YOUR ASSIGNMENT
An exact copy of all entries is required.

Collected data entries
⟨

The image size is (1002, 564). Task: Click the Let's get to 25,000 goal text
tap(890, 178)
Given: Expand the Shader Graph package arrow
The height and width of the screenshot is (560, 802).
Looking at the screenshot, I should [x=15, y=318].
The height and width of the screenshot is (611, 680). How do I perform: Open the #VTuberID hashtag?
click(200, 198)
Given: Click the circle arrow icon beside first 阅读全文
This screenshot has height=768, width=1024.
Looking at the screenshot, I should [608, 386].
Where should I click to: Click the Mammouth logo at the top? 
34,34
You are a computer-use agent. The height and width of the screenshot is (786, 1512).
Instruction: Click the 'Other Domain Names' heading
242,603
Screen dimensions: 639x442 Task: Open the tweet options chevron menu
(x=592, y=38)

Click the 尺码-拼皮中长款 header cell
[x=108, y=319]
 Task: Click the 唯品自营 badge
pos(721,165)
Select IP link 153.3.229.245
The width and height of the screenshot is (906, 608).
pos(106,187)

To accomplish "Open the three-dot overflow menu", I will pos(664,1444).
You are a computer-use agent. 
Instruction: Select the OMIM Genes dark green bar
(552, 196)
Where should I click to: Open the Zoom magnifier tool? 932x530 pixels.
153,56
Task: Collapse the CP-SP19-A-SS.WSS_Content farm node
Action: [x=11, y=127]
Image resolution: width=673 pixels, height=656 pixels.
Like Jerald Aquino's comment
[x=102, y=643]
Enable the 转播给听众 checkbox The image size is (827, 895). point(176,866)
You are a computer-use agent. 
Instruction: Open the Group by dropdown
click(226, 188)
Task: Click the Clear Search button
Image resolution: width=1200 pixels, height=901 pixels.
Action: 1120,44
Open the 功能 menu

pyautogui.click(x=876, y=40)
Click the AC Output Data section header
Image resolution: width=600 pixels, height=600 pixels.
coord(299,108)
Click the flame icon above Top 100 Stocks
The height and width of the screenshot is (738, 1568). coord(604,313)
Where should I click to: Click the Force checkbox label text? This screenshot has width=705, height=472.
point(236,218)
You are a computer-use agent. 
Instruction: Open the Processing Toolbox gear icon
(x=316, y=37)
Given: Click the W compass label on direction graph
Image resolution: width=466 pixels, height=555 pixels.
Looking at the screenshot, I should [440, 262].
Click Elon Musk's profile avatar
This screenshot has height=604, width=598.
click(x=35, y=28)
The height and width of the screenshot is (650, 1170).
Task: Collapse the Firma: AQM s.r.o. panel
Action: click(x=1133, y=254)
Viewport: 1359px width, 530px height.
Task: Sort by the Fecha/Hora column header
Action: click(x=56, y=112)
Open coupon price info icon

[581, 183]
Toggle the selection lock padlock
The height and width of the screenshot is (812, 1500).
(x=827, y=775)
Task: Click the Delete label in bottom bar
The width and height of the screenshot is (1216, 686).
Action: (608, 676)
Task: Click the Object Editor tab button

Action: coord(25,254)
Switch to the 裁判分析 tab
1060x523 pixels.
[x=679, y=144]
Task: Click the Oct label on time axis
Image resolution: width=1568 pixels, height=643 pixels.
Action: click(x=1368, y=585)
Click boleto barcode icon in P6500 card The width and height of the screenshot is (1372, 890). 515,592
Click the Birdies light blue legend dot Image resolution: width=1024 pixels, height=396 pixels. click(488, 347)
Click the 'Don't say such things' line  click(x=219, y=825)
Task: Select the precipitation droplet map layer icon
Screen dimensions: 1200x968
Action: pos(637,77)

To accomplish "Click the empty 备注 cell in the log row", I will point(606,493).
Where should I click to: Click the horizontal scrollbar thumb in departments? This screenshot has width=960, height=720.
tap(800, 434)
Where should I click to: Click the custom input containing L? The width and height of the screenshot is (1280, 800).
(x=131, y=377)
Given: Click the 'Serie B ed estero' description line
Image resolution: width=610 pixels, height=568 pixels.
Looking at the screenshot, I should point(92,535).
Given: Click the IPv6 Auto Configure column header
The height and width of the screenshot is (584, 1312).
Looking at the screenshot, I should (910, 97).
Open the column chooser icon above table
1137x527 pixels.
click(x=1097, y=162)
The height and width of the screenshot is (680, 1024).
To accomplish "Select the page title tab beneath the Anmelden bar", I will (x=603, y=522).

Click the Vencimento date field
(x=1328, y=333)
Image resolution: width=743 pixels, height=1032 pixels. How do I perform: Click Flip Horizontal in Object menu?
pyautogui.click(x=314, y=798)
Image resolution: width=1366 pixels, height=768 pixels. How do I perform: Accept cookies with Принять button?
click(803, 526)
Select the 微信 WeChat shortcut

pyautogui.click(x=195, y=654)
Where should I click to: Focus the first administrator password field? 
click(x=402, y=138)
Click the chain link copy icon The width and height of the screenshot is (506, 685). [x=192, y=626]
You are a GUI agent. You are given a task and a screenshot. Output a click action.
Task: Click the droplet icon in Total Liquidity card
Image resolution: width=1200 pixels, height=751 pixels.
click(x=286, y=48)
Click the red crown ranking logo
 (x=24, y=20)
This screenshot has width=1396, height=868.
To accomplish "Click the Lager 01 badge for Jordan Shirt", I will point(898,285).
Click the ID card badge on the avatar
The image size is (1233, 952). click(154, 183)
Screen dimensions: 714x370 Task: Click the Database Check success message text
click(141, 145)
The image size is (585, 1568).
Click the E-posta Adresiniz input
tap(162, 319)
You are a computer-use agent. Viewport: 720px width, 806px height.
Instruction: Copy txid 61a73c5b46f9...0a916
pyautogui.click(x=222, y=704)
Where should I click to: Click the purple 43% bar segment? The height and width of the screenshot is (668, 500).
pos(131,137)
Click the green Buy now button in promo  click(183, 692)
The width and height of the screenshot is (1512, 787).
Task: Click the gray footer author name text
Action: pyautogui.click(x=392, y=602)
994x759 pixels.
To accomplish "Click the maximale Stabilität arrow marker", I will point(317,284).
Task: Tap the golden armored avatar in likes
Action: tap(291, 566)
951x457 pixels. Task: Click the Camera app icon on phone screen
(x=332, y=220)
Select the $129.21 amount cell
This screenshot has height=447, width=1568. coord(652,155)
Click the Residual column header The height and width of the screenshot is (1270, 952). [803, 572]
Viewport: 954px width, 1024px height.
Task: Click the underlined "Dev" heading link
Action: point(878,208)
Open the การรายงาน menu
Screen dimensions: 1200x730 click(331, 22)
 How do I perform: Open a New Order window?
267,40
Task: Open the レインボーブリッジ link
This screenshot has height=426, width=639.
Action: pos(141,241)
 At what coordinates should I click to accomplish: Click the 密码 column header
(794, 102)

⟩

SOLUTION TO THE PROBLEM
The image size is (1002, 564). Task: Click the Let's get to 25,000 goal text
tap(890, 178)
Given: Expand the Shader Graph package arrow
The height and width of the screenshot is (560, 802).
Looking at the screenshot, I should [x=15, y=318].
The height and width of the screenshot is (611, 680). How do I perform: Open the #VTuberID hashtag?
click(200, 198)
Given: Click the circle arrow icon beside first 阅读全文
This screenshot has height=768, width=1024.
Looking at the screenshot, I should [608, 386].
Where should I click to: Click the Mammouth logo at the top? 
34,34
You are a computer-use agent. The height and width of the screenshot is (786, 1512).
Instruction: Click the 'Other Domain Names' heading
242,603
Screen dimensions: 639x442 Task: Open the tweet options chevron menu
(x=592, y=38)

Click the 尺码-拼皮中长款 header cell
[x=108, y=319]
 Task: Click the 唯品自营 badge
pos(721,165)
Select IP link 153.3.229.245
The width and height of the screenshot is (906, 608).
pos(106,187)

To accomplish "Open the three-dot overflow menu", I will pos(664,1444).
You are a computer-use agent. 
Instruction: Select the OMIM Genes dark green bar
(552, 196)
Where should I click to: Open the Zoom magnifier tool? 932x530 pixels.
153,56
Task: Collapse the CP-SP19-A-SS.WSS_Content farm node
Action: [x=11, y=127]
Image resolution: width=673 pixels, height=656 pixels.
Like Jerald Aquino's comment
[x=102, y=643]
Enable the 转播给听众 checkbox The image size is (827, 895). point(176,866)
You are a computer-use agent. 
Instruction: Open the Group by dropdown
click(226, 188)
Task: Click the Clear Search button
Image resolution: width=1200 pixels, height=901 pixels.
Action: 1120,44
Open the 功能 menu

pyautogui.click(x=876, y=40)
Click the AC Output Data section header
Image resolution: width=600 pixels, height=600 pixels.
coord(299,108)
Click the flame icon above Top 100 Stocks
The height and width of the screenshot is (738, 1568). coord(604,313)
Where should I click to: Click the Force checkbox label text? This screenshot has width=705, height=472.
point(236,218)
You are a computer-use agent. 
Instruction: Open the Processing Toolbox gear icon
(x=316, y=37)
Given: Click the W compass label on direction graph
Image resolution: width=466 pixels, height=555 pixels.
Looking at the screenshot, I should [440, 262].
Click Elon Musk's profile avatar
This screenshot has height=604, width=598.
click(x=35, y=28)
The height and width of the screenshot is (650, 1170).
Task: Collapse the Firma: AQM s.r.o. panel
Action: click(x=1133, y=254)
Viewport: 1359px width, 530px height.
Task: Sort by the Fecha/Hora column header
Action: click(x=56, y=112)
Open coupon price info icon

[581, 183]
Toggle the selection lock padlock
The height and width of the screenshot is (812, 1500).
(x=827, y=775)
Task: Click the Delete label in bottom bar
The width and height of the screenshot is (1216, 686).
Action: (608, 676)
Task: Click the Object Editor tab button

Action: coord(25,254)
Switch to the 裁判分析 tab
1060x523 pixels.
[x=679, y=144]
Task: Click the Oct label on time axis
Image resolution: width=1568 pixels, height=643 pixels.
Action: click(x=1368, y=585)
Click boleto barcode icon in P6500 card The width and height of the screenshot is (1372, 890). 515,592
Click the Birdies light blue legend dot Image resolution: width=1024 pixels, height=396 pixels. click(488, 347)
Click the 'Don't say such things' line  click(x=219, y=825)
Task: Select the precipitation droplet map layer icon
Screen dimensions: 1200x968
Action: pos(637,77)

To accomplish "Click the empty 备注 cell in the log row", I will point(606,493).
Where should I click to: Click the horizontal scrollbar thumb in departments? This screenshot has width=960, height=720.
tap(800, 434)
Where should I click to: Click the custom input containing L? The width and height of the screenshot is (1280, 800).
(x=131, y=377)
Given: Click the 'Serie B ed estero' description line
Image resolution: width=610 pixels, height=568 pixels.
Looking at the screenshot, I should point(92,535).
Given: Click the IPv6 Auto Configure column header
The height and width of the screenshot is (584, 1312).
Looking at the screenshot, I should (910, 97).
Open the column chooser icon above table
1137x527 pixels.
click(x=1097, y=162)
The height and width of the screenshot is (680, 1024).
To accomplish "Select the page title tab beneath the Anmelden bar", I will (x=603, y=522).

Click the Vencimento date field
(x=1328, y=333)
Image resolution: width=743 pixels, height=1032 pixels. How do I perform: Click Flip Horizontal in Object menu?
pyautogui.click(x=314, y=798)
Image resolution: width=1366 pixels, height=768 pixels. How do I perform: Accept cookies with Принять button?
click(803, 526)
Select the 微信 WeChat shortcut

pyautogui.click(x=195, y=654)
Where should I click to: Focus the first administrator password field? 
click(x=402, y=138)
Click the chain link copy icon The width and height of the screenshot is (506, 685). [x=192, y=626]
You are a GUI agent. You are given a task and a screenshot. Output a click action.
Task: Click the droplet icon in Total Liquidity card
Image resolution: width=1200 pixels, height=751 pixels.
click(x=286, y=48)
Click the red crown ranking logo
 (x=24, y=20)
This screenshot has width=1396, height=868.
To accomplish "Click the Lager 01 badge for Jordan Shirt", I will point(898,285).
Click the ID card badge on the avatar
The image size is (1233, 952). click(154, 183)
Screen dimensions: 714x370 Task: Click the Database Check success message text
click(141, 145)
The image size is (585, 1568).
Click the E-posta Adresiniz input
tap(162, 319)
You are a computer-use agent. Viewport: 720px width, 806px height.
Instruction: Copy txid 61a73c5b46f9...0a916
pyautogui.click(x=222, y=704)
Where should I click to: Click the purple 43% bar segment? The height and width of the screenshot is (668, 500).
pos(131,137)
Click the green Buy now button in promo  click(183, 692)
The width and height of the screenshot is (1512, 787).
Task: Click the gray footer author name text
Action: pyautogui.click(x=392, y=602)
994x759 pixels.
To accomplish "Click the maximale Stabilität arrow marker", I will point(317,284).
Task: Tap the golden armored avatar in likes
Action: tap(291, 566)
951x457 pixels. Task: Click the Camera app icon on phone screen
(x=332, y=220)
Select the $129.21 amount cell
This screenshot has height=447, width=1568. coord(652,155)
Click the Residual column header The height and width of the screenshot is (1270, 952). [803, 572]
Viewport: 954px width, 1024px height.
Task: Click the underlined "Dev" heading link
Action: point(878,208)
Open the การรายงาน menu
Screen dimensions: 1200x730 click(331, 22)
 How do I perform: Open a New Order window?
267,40
Task: Open the レインボーブリッジ link
This screenshot has height=426, width=639.
Action: pos(141,241)
 At what coordinates should I click to accomplish: Click the 密码 column header
(794, 102)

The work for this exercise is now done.